Getaneh Molla è la new entry delle ultime ore e si aggiunge ad un cast già molto ricco. Molla vanta un record personale di 2h03’34” stabilito a Dubai nel 2019 oltre a tempi in pista di assoluto valore come 12’59”58 sui 5000 metri e 27’44”61 sui 10000 metri.

Kacheran ha stabilito il record personale correndo in 2h05’19” a Valencia l’anno scorso. Nelle due precedenti maratone il keniano si è classificato quarto a Barcellona in 2h07’12” e quinto a Valencia in 2h06’05” nel 2019.

Il velocissimo percorso della città portuale olandese con arrivo in Coolsingel ha regalato in passato grandi prestazioni cronometriche. Due primati del mondo furono realizzati dal portoghese Carlos Lopez con 2h07’12” nel 1985 e dall’etiope Belayneh Dinsamo nel 1988 con 2h06’50”.

Nel 2009 Duncan Kibet e James Kwambai migliorarono il record del percorso classificandosi primo e secondo con lo stesso tempo di 2h04’27 dopo uno straordinario arrivo al photo-finish.

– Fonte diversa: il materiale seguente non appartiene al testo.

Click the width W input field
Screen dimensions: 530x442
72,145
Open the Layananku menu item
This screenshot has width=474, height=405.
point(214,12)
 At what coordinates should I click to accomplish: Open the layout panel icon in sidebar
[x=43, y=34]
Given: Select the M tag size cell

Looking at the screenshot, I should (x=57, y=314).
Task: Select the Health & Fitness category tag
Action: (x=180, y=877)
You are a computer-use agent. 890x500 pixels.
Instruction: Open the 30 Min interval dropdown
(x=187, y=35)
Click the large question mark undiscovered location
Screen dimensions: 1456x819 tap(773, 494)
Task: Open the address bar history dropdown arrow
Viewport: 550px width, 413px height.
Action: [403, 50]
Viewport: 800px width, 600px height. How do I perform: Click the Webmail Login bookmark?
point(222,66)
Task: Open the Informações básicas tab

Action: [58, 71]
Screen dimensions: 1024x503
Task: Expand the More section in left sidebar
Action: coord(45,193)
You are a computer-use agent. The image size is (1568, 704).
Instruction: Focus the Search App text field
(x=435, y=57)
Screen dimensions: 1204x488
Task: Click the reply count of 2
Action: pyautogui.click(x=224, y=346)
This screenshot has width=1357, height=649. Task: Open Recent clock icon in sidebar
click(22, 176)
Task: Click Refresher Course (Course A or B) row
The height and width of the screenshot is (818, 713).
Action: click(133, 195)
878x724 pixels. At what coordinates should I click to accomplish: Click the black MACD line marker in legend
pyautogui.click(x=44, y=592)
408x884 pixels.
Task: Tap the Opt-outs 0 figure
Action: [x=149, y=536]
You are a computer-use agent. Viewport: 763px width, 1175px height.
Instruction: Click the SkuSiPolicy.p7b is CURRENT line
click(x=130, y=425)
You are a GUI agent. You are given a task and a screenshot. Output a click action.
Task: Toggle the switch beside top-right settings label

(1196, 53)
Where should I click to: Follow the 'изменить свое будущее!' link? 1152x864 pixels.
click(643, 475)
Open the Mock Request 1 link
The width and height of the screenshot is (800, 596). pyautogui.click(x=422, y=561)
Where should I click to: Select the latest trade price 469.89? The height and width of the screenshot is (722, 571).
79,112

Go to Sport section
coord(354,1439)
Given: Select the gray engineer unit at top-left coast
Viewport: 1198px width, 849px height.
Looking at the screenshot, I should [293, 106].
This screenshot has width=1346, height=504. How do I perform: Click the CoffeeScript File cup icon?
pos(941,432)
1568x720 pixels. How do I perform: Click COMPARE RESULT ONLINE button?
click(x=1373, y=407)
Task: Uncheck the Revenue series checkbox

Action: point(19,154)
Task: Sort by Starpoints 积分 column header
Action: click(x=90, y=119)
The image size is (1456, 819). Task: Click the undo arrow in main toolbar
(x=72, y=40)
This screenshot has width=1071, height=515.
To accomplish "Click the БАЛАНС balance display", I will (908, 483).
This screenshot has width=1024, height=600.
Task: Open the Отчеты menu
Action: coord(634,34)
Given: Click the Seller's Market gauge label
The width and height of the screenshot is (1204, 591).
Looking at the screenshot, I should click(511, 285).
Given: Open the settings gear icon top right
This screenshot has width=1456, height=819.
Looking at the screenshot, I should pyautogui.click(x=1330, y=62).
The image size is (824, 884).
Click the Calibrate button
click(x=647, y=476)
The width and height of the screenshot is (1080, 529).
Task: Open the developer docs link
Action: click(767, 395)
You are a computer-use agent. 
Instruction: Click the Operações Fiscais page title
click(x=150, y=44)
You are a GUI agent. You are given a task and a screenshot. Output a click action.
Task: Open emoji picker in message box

Questo tempo ha resistito come record della manifestazione fino al 2019 quando Marius Kipserem vinse con 2h04’11.

Gara femminile

L’etiope Haven Hailu, la keniana Stella Barsosio e la rappresentante del Barhein Rose Chelimo sono le atlete accreditate dei migliori tre tempi nella gara femminile.

Hailu ha migliorato il record personale correndo in 2h20’19” ad Amsterdam e si è classificata al quarto posto nella maratona all’aeroporto di Siena Ampugnano in 2h23’52” nel corso del 2021.

Il primato del percorso è stato stabilito dall’etiope Tiki Gelana, che vinse la Maratona di Rotterdam nel 2012 in 2h18’58 pochi mesi prima di vincere la medaglia d’oro olimpica a Londra.

Haven Hailu: “Non vedo l’ora di correre a Rotterdam. Questa maratona ha una grande reputazione e un percorso molto veloce. Mi piacerebbe migliorare il record del percorso e provare a toglierlo a Tiki Gelana”.

Stella Barsosio ha vinto la maratona di Rotterdam l’anno scorso migliorando il record personale con 2h22’04.

Rose Chelimo si è laureata campionessa mondiale a Londra nel 2017, ha vinto la medaglia d’argento due anni dopo a Doha, mentre il suo personale è sempre del 2017 grazie alle 2h22’51 corse a Boston.